L’objet, en effet, dans ce début de texte, n’est pas plus déterminé que ce vide entre les mains de la sculpture de 1934 qui lui donne son nom. Mais par rapport au premier paragraphe, le point de vue s’est déplacé, puisque l’aveuglement n’est plus désormais celui de Giacometti « en quête de la dernière surface », mais celui d’un « nous » spectateur qui fait sienne, par la modalité interrogative, la question sans réponse tranchée du trait de Giacometti dont les figures sont, écrit Sartre, des « apparition[s] interrogative[s] »2605. C’est la période d’indétermination où l’objet n’est pas reconnu qui intéresse André du Bouchet, et le geste du sculpteur mordant sur l’inconnu où celui-ci se retranche au risque d’une confusion – le voir se fondre­ – qui nous reporte vers l’image du glacier, devenu « haute paroi ». Le lien est rendu plus explicite par la version de 1991 qui, par la suppression du pronom réfléchi, ravive la matérialité de cette menace de disparition, qui s’avère fonte d’un corps glacé : « au point où il risquerait de fondre »2606.

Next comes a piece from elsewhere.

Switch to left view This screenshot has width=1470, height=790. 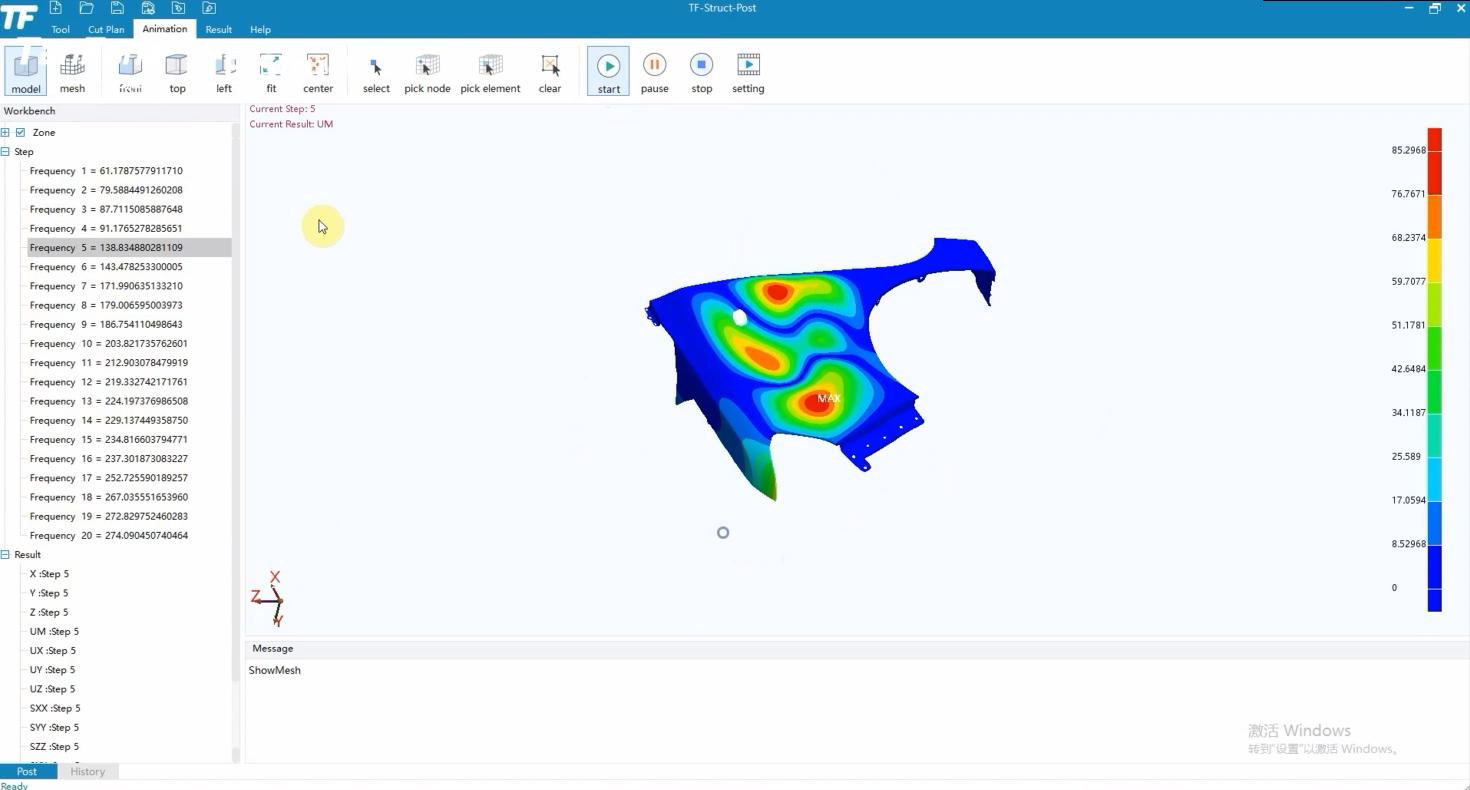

Cette indétermination opère un lien entre l’énigme de la visibilité et celle de l’existence des corps dans l’espace : l’espace réel, puis l’espace de l’œuvre d’art. Giacometti ne part pas dans ses œuvres d’un espace qui existerait a priori, il faut qu’il crée cet espace dans chaque dessin, et c’est ce geste d’ouverture de l’espace qui devient central dans le troisième paragraphe :

‘Objet – par raréfaction, soudain, du monde alentour, comme, pour faire, place, le trait – flottant, se resserre. Qu’il se découvre de terre, ou de verre, escarpement de pierre – carafe, montagne – ou appelle à reconnaître figure d’homme, une seule clarté le désigne. (§ 3)’

Ce problème n’est pas posé de manière détachée, mais au sein d’une parole elle-même affrontée à l’ouverture d’un espace de parole. L’effort d’espacement – faire place – qui dans le dessin repose sur la constriction subite du trait et le vide que celle-ci crée par contrecoup autour de l’objet – raréfaction du monde alentour – se voit confié dans la parole à la ponctuation, elle-même resserrée : « Objet – par raréfaction, soudain, du monde alentour, comme, pour faire place, le trait – flottant, se resserre ». L’impression de halètement créée par cette ponctuation excessive qui ne laisse pas place à plus de trois mots à la fois entre virgules et tirets n’est pas détachable de la respiration qui précède ce bloc textuel et donne toute sa force de jaillissement au premier mot expulsé : « objet ». Mais surtout un emploi très particulier du tiret bouleverse une syntaxe qui doit elle aussi prendre corps « à notre insu », à rebours de la claire évidence du « savoir abusif » à l’aune duquel elle ordonne traditionnellement la phrase.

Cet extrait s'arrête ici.